Noss, whose surname is written Noß in German, was a boyhood Manchester United supporter and grew up idolising Cristiano Ronaldo. In junior football, he would try to re-enact the Portuguese superstar’s famous stepovers on the pitch.

But that was quickly reined in amid the disciplined nature of German youth football, where he was moulded into the playmaker that he has become today – a process over a decade in the making, having been spotted by Gladbach playing for his local team when he was just eight.

“I was taking part in a tournament and, after the game, a coach came to me and my dad and asked if I would like to take part in a trial,” he says.

“I went and, after a couple of training sessions, they said they wanted me to join Monchengladbach, so that was the beginning of everything.”

Breaking through

Noss graduated through the ranks at the club, eventually cementing a place in their Under-19s and then with their second team, which plays in the Regionalliga West division.

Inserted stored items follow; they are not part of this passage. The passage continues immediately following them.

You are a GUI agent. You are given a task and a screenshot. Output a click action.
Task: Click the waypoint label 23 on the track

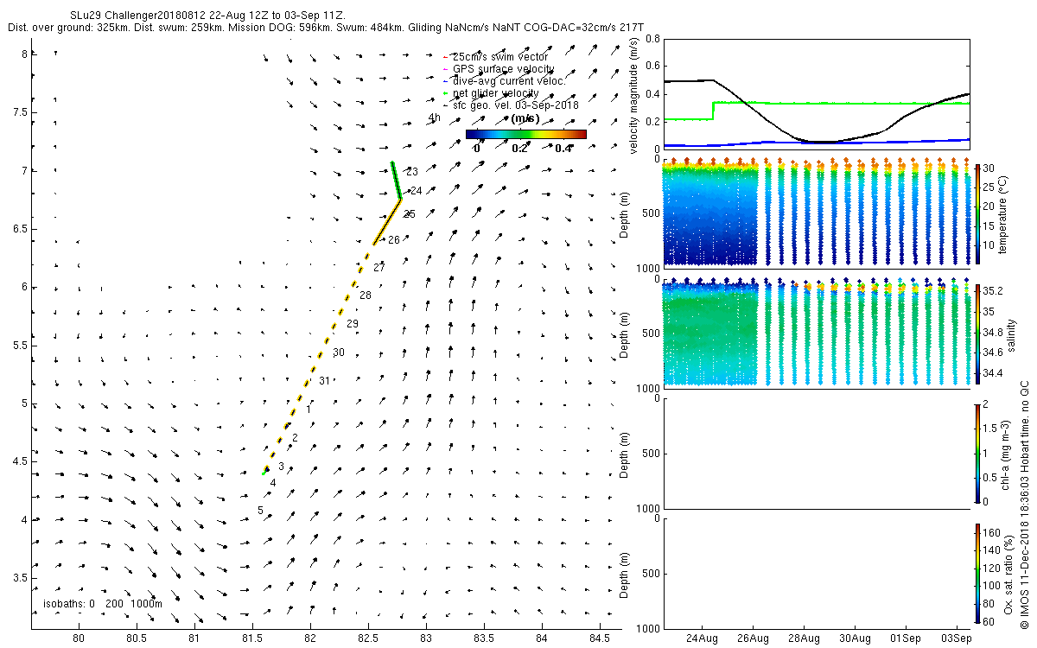pos(412,172)
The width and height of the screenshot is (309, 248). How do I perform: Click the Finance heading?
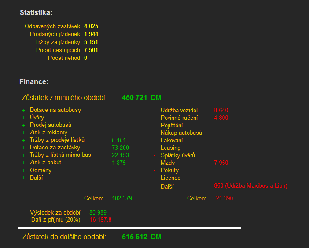(x=34, y=82)
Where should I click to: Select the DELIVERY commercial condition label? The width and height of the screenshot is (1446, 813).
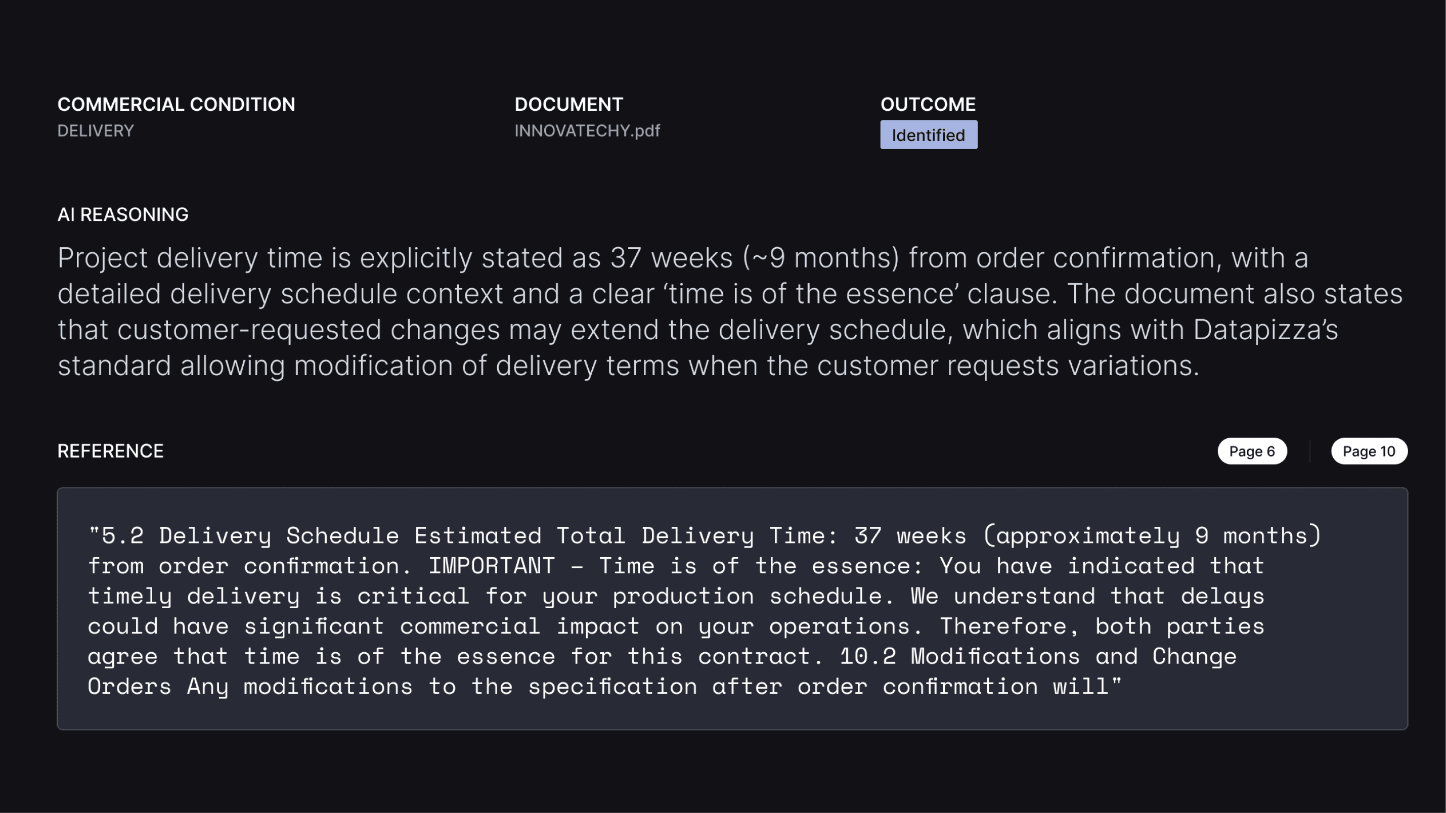[x=95, y=131]
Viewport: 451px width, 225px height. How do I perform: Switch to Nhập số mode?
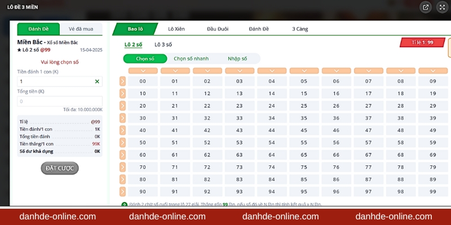pos(237,59)
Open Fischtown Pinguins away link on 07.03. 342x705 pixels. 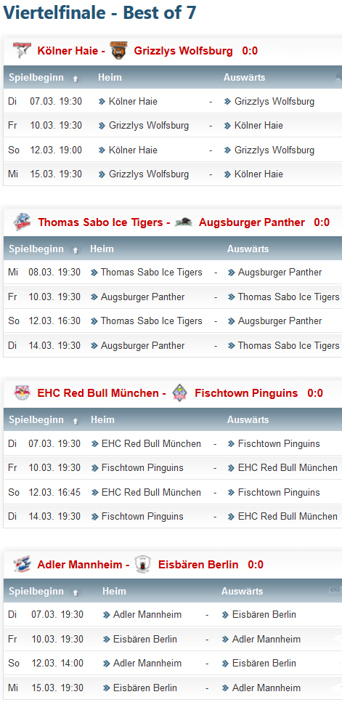279,444

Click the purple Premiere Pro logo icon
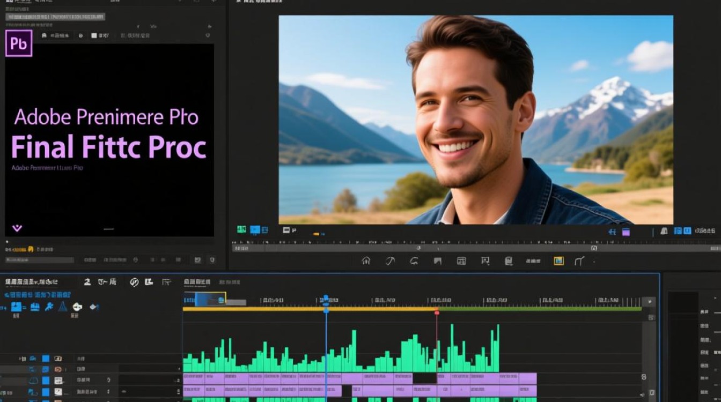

It was with the latter that his talents were noticed and he was called up to train with the senior squad in September last year. Subsequently, he was included for a Europa League game in Turkey against Istanbul Basaksehir. A few days later, he was named on the bench for a Bundesliga home game against Augsburg.

“We were 4-0 up at half-time, so I thought maybe in the second half, I would be called up to play,” Noss says. “I thought the manager (Marco Rose) would give a chance to a young player, but unfortunately, two of our defenders were injured, so he had to bring on two defenders to replace them.

“Everyone made it as easy as possible for me, especially Christoph Kramer, who told me not to worry about anything and just focus on myself. He won the World Cup with Germany, so to receive advice from him was amazing.

“I have learned a lot from the manager, too, because he is a very good coach. His style is intense, with a lot of high pressing – so it means you are always active, with or without the ball.

“He has only been for a year and a half, but he has changed the whole environment at the club.”

Noss also found himself in the squads that travelled to Roma and Dortmund.

“I was very excited to be with the first team and I soaked everything up, especially when we went to play in Rome. The atmosphere was crazy even in the warm-up and I couldn’t believe how huge the stadium was.

“Dortmund, with their yellow wall, was a crazy experience too.”

When the 2019-20 Bundesliga restarted in May, Noss was part of the Gladbach’s first team, based at a hotel due to COVID restrictions.

But he is not at the club merely to be an observer and is desperate to establish himself in the first team, where he dreams of following in the footsteps of the likes of Marco Reus, Sebastian Deisler and Mahmoud Dahoud.

After being told by Rose he would be involved at the beginning of this season, he was struck down by an untimely injury to his pubic bone, which has kept him out of action for the past six weeks.

“I was disappointed because I was with the first-team squad throughout all of the pre-season,” Noss says.

“Obviously when you sit on the bench you always hope to get on because that is what you want to do as a football player, but I know I have to be patient and just keep believing and performing well in training.

“We have great players here, but you have to believe in yourself and when you get a chance, you have to take it.”

Bundesliga benefits

Numerous English players have tried their luck in Germany over the past couple of years, most notably Jadon Sancho, who has thrived at Dortmund.

Former Crystal Palace youngster Mandela Egbo spent four years with Monchengladbach, while Tottenham academy product Keanan Bennetts is on loan at Ipswich Town from Gladbach.

“The Bundesliga is maybe not as intense as the Premier League, but it is definitely more technical,” Noss says. “The young English guys who come here can learn a lot when it comes to the tactical side and they can do well in Germany.”

As well as his determination to become a first-team regular at Gladbach, Noss is also dreaming of playing at a European Championships and a World Cup – with either Ireland or Germany.

“We will see what happens,” he says. “Some of the German boys at the club have been telling me to play for Germany and I have always been proud to be both German and Irish.”